A volte non si riconosce?
«Mi sono accorta che tutto gira intorno a come vuoi essere riconosciuta esternamente. Il rischio è che la moda perda il suo lato divertente e diventi solo superficialità da fashion victim. Ciò che è importante è lo stile. E non è fatto solo dall'abito».

Com'è l'immagine della donna?
«La parola femminilità, così come virilità, non le capisco molto. Credo nello stile e nell'eleganza. Spesso la femminilità viene associata all'indossare tacchi alti e rossetto. Per me non è questo».

E come è essere donna nella moda?
«Grandi nomi femminili hanno fatto la storia di questo mondo. Penso a Gabrielle Chanel, madame Lanvin, Elsa Schiaparelli, ma anche a Miuccia Prada o a Sonia Rikyel o, recentemente, a Maria Grazia Chiuri da Dior. È come un libro: una volta che lo hai letto e chiuso non ti chiedi se lo ha scritto un uomo o una donna, ma solo se ti è piaciuto. Sicuramente una donna può avere più sensibilità sul capire cosa può piacere indossare a un'altra donna».

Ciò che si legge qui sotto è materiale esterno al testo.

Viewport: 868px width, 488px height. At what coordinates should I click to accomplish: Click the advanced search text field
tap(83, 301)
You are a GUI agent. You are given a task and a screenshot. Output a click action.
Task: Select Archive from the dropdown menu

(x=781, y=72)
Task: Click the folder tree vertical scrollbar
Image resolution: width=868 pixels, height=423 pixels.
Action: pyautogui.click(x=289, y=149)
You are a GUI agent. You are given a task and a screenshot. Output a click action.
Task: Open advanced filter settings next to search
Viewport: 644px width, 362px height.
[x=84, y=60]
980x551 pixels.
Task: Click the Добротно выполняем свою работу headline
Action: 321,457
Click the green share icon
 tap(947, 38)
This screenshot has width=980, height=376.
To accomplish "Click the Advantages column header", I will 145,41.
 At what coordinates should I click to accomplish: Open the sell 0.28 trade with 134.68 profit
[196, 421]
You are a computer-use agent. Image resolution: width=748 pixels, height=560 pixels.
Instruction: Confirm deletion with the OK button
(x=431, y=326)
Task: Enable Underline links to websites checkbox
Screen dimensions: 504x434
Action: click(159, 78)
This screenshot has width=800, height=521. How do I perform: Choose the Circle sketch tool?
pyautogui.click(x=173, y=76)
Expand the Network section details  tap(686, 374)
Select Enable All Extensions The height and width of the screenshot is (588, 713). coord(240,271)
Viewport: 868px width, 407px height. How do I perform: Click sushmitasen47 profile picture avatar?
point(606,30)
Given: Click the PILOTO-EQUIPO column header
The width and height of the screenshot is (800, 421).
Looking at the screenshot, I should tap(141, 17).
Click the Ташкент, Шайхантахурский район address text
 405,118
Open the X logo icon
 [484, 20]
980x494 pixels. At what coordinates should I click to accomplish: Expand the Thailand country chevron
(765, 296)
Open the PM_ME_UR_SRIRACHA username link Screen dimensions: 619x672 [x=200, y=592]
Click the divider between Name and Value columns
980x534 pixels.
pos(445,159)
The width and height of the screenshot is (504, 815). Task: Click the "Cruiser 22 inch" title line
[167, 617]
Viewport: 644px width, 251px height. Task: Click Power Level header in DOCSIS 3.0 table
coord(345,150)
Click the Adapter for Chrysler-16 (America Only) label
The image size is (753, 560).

Come vede il nuovo mondo "patinato" dei social?
«Bisognerebbe essere più spontanei. Spesso trattiamo Instagram come  fosse una rivista con soltanto belle foto e bei momenti».

La moda l'ha portata e la porta spesso lontano da casa, tra viaggi frequenti e vita frenetica. Si è mai sentita in colpa con le sue due figlie?
«È difficile per ogni donna che lavora coniugare gli impegni professionali e la famiglia. Io sono stata anche fortunata, perché ho avuto persone che mi hanno aiutato, ma non per tutte è così. Si ha questa idea di essere perfette sempre, a casa e in ufficio. Lo pensavo anche io, ma non è così, è impossibile. Dimenticatevelo! Credo comunque che una mamma in carriera e felice e soddisfatta di quello che fa sia un buon esempio per i suoi bambini e poi bisognerebbe cercare di non portare i problemi di lavoro in casa. Essere angosciate, esauste, nervose per qualcosa che è successo fuori arriva ai figli e non va bene».

La donna com'è vista nella moda?
«Abiti o accessori dovrebbero farti sentire a proprio agio. Perché è inutile indossare tacchi: non è quello a renderti donna, se poi, soprattutto, non sai camminarci. Alcune volte l'immagine che la moda propone della donna è un po' dannosa: è vista come una bambola, con lunghi capelli e rossetto rosso, un'esagerazione di stereotipi. Ma questo avviene anche in tanti altri ambiti».